Internasional

Kasus Bunuh Diri Tinggi Dimasa Pandemi, Jepang Buat Menteri Kesepian

Gantung Diri/Ilustrasi.

JAKARTA, EDUNEWS.ID – Bukan rahasia lagi, pandemi Covid-19 membuat banyak orang terisolasi dan menimbulkan masalah mental, termasuk kesepian, di berbagai negara, tak terkecuali di Jepang.

Di Jepang, isolasi yang disebabkan pandemi dianggap berkorelasi dengan angka kasus bunuh diri yang meningkat pada tahun 2020 lalu.

Mengakui hal tersebut sebagai masalah serius, Perdana Menteri Jepang, Yoshihide Suga membuat pos kabinet baru untuk mengatasi isu kesehatan mental ini. Dia menunjuk Tetsushi Sakamoto sebagai Menteri Kesepian.

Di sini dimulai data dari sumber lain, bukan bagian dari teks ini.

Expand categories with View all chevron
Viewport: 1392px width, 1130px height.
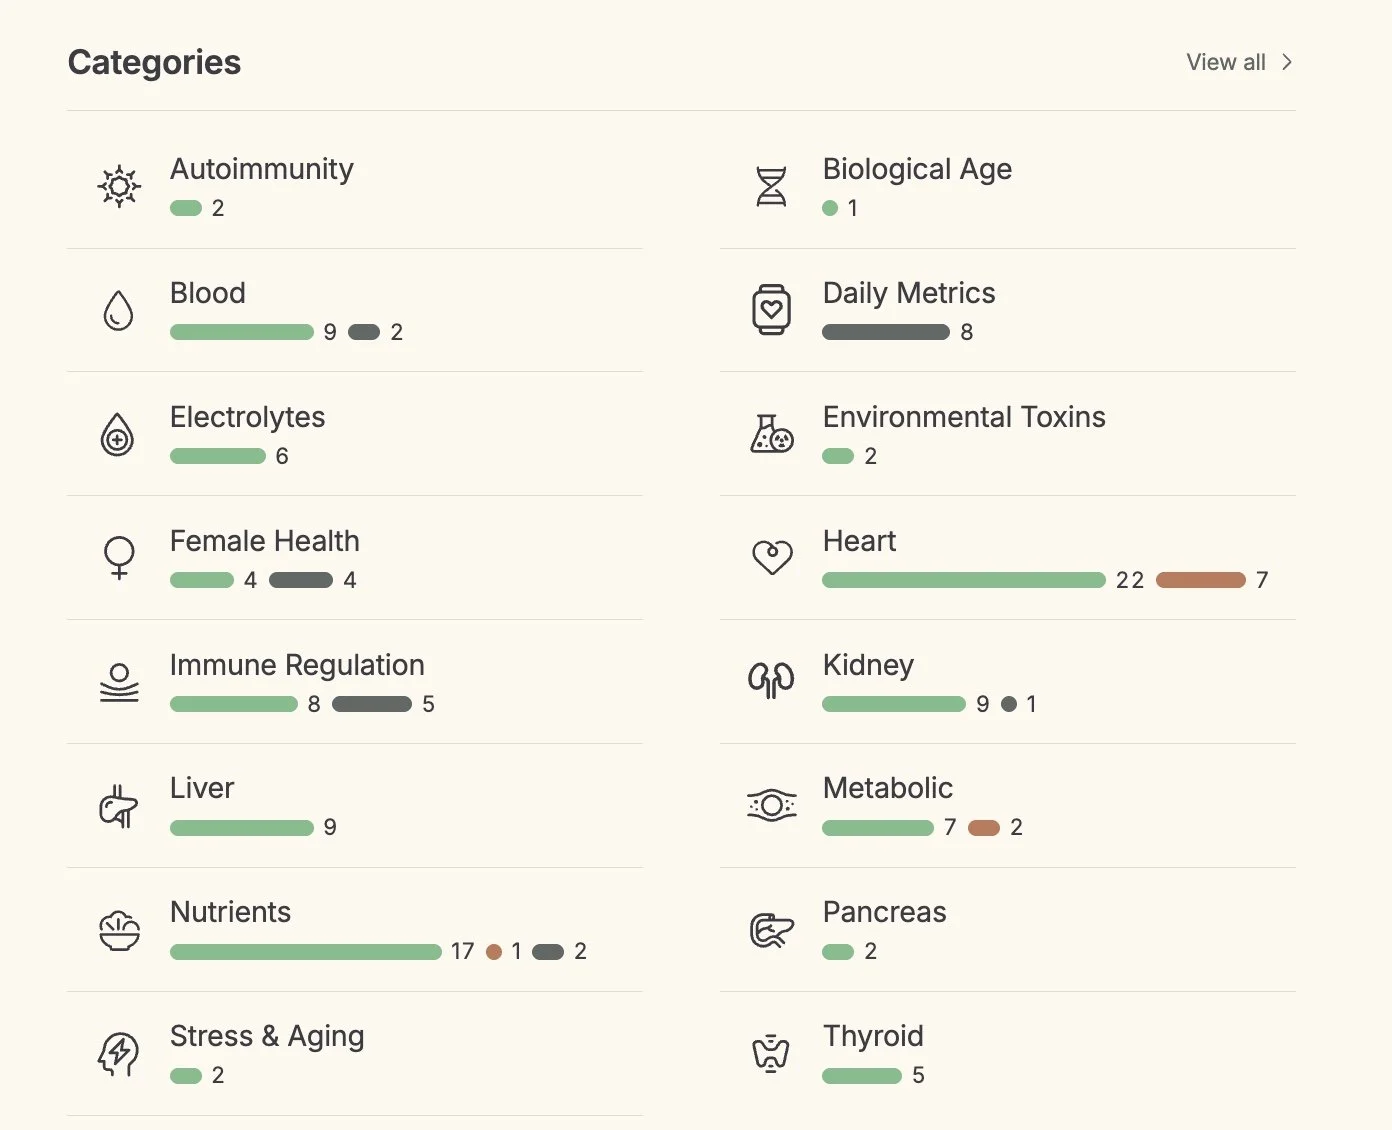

Menteri Kesepian secara khusus diminta untuk menjalani program pemerintah yang bertujuan untuk membantu orang-orang yang mengalami kesepian kronis akibat isolasi selama pandemi.

“Perempuan, khususnya, merasa lebih terisolasi dan dihadapkan dengan peningkatan angka bunuh diri,” tutur Suga, mengutip Mashable.

Suga ingin Sakamoto memeriksa masalah tersebut dan mengajukan strategi yang komprehensif.

Pada tahun 2020, Jepang mencatat total 2.153 kematian akibat bunuh diri. Sedangkan angka kematian akibat Covid-19 mencapai 2.087 kasus.

Dalam sebuah konferensi pers, Sakamoto mengatakan bahwa aktivitas fisik dapat menjadi salah satu cara untuk mencegah kesepian dan isolasi sosial.

“Kami akan mengerjakan dengan pendekatan komprehensif untuk menangani masalah ini,” ujar Sakamoto.

Kesepian sendiri merupakan emosi universal manusia yang kompleks pada setiap individu. Tak ada penyebab umum tunggal yang mengakibatkan kesepian.

Mengutip Very Well Mind, para ahli mendefinisikan kesepian sebagai perasaan kesepian yang muncul lebih dari sekali dalam sepekan.

Kesepian menyebabkan seseorang merasa hampa, sendirian, dan tidak diinginkan. Kesepian, menurut banyak ahli, tak selalu berarti sendirian. Sebaliknya, jika Anda merasa sendirian dan terisolasi, itulah kesepian yang berkembang dalam pikiran.

Kesepian memiliki berbagai efek negatif terhadap kesehatan fisik dan mental. Seseorang akan memperlihatkan perilaku antisosial akibat kesepian.

Selain itu, kesepian yang tidak teratasi juga akan berujung pada depresi hingga bunuh diri, jika tidak ditangani dengan baik.

Organisasi Kesehatan Dunia (WHO) mencatat bahwa Jepang telah sejak lama menjadi salah satu negara dengan tingkat bunuh diri tertinggi di dunia.

Tingginya angka bunuh diri didorong oleh beberapa faktor, mulai dari jam kerja yang panjang, tekanan sekolah, isolasi sosial, dan stigma budaya seputar masalah kesehatan mental. Kondisi pandemi bisa jadi memperparah hal tersebut.

Kehadiran Menteri Kesepian diharapkan bisa mengatasi masalah kesepian yang semakin buruk di masa pandemi.